Could the data below be copied exactly, minus the pictures?

[Start of section]

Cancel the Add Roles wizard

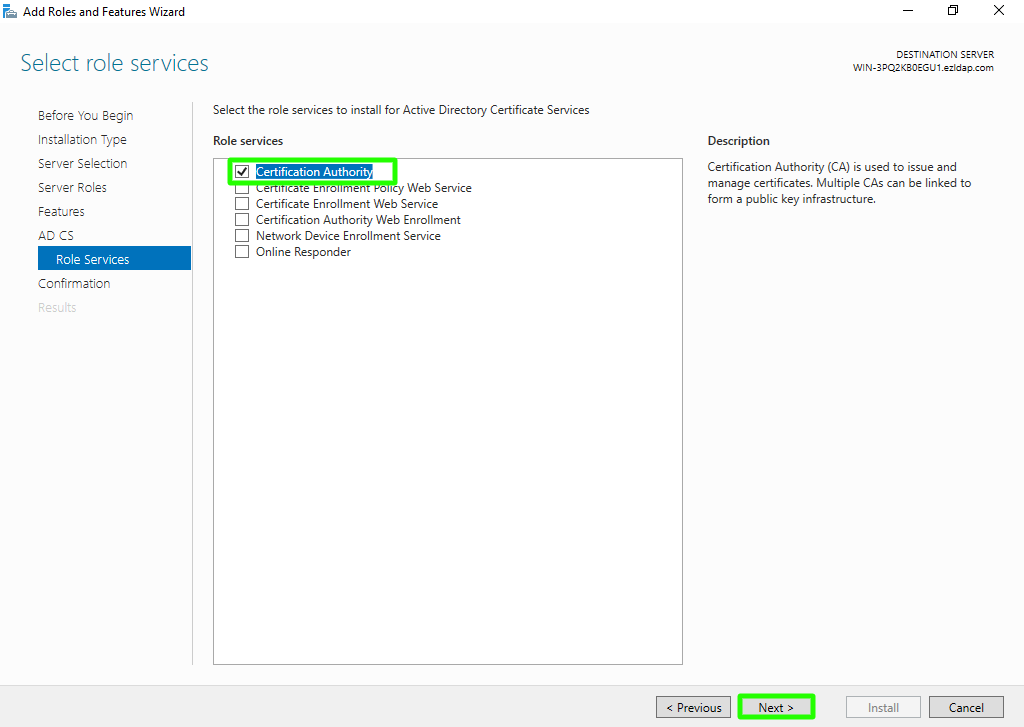click(965, 708)
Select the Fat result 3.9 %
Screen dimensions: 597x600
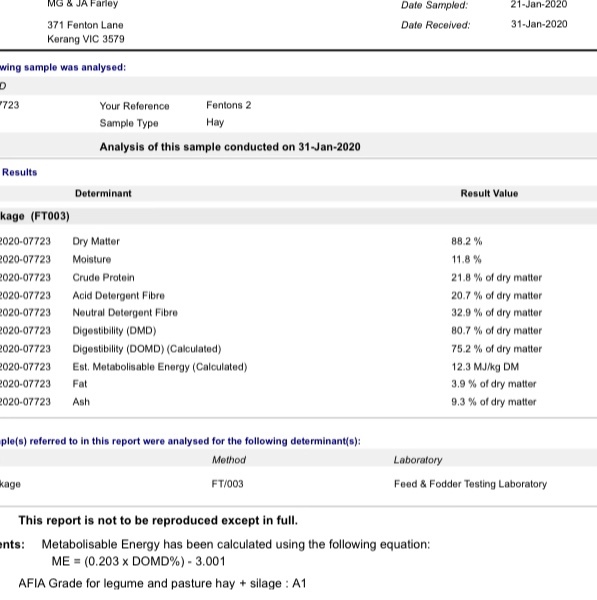click(x=494, y=384)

[End of section]

▶ Reply to the exercise
Cancel the Add Roles wizard

click(965, 708)
Select the Fat result 3.9 %
Screen dimensions: 597x600
click(x=494, y=384)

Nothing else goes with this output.